Anyone who has been in school knows that the more advanced your class is, the more fun you get to have. Which is why this semester, in addition to reading about lovesick Catullus, we also got to read his raunchy stuff. And I mean, wow! Romans had some creative derogatory terms for men. Where Cicero makes his sassy insults beautiful and descriptive, Catullus just lays it out there.
This was the Catullus my class knew and was amused by when we entered his long poems. We read poems 63 and 64. They were beautiful, reminiscent of the Vergil I read last semester. Except, Vergil comes after Catullus and was likely influenced by him! Yeah, the brilliant mind behind The Aeneid was influenced by the man who writes poems about Spaniards brushing their teeth with urine.
The descriptions in the poems truly were beautiful. The story was deep and the construction of the poem was intricate. They were truly works of art, not something we would ever have expected from Catullus.
It’s pretty cool that someone can do something like that. I mean, I’m amazed by his ability to compose such gorgeous and descriptive poetry. You wouldn’t even need to adapt this stuff to the screen. Just translate it into English and you have a screenplay and set descriptions ready to go (we frequently talk in class about how these types of poems would make great movies).
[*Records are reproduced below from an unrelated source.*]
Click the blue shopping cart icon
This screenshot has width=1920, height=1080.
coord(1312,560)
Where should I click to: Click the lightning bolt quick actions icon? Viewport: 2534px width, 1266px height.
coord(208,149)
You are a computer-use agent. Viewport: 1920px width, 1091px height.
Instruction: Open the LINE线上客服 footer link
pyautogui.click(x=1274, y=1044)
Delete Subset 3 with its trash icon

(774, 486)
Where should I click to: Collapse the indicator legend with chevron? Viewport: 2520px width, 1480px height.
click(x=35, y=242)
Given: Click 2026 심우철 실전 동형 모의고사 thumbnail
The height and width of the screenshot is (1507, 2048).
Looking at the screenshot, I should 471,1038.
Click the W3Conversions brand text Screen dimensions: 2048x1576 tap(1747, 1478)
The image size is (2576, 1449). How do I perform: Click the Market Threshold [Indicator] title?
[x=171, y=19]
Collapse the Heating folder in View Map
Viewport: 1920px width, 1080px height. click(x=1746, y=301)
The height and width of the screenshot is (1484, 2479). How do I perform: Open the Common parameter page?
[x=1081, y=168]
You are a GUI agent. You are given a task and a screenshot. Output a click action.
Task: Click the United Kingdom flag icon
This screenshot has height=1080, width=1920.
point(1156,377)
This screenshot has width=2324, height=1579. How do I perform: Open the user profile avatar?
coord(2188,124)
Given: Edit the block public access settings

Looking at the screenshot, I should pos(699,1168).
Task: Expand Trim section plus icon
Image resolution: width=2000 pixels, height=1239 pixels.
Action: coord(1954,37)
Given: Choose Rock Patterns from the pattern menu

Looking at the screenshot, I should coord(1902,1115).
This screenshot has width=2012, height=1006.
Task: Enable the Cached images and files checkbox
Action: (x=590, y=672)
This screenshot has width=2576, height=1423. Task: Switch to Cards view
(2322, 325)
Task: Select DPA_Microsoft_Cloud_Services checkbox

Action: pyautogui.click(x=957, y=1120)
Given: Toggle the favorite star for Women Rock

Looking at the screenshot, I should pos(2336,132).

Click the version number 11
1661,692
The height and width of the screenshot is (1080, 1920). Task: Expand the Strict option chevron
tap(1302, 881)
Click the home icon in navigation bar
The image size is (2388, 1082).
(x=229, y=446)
But there is something about doing that in the same book as poems whining about how Lesbia doesn’t love you.
So the lesson for the week is don’t judge a book by its cover. I thought I knew Catullus, but I had only scratched the surface. He is capable of so much more than I ever gave him credit for before last week.
And now, I will close with a few lines from my favorite Catullus poem (poem 5, lines 7-13):
Da mi basia mille, deinde centum;
dein mille altera, dein secunda centum;
deinde usque altera mille, deinde centum.
Dein, cum milia multa fecerimus,
conturbabimus illa, ne sciamus,
aut ne quis malus invidere possit,
cum tantum sciat esse basiorum.
Give me a thousand kisses, then a hundred;
then another thousand, then a second hundred;
then yet another thousand, then a hundred.
Then, when we have made many thousands,
we will throw them into confusion, lest we know,
or lest anyone evil is able to envy,
when he knows how many kisses there are.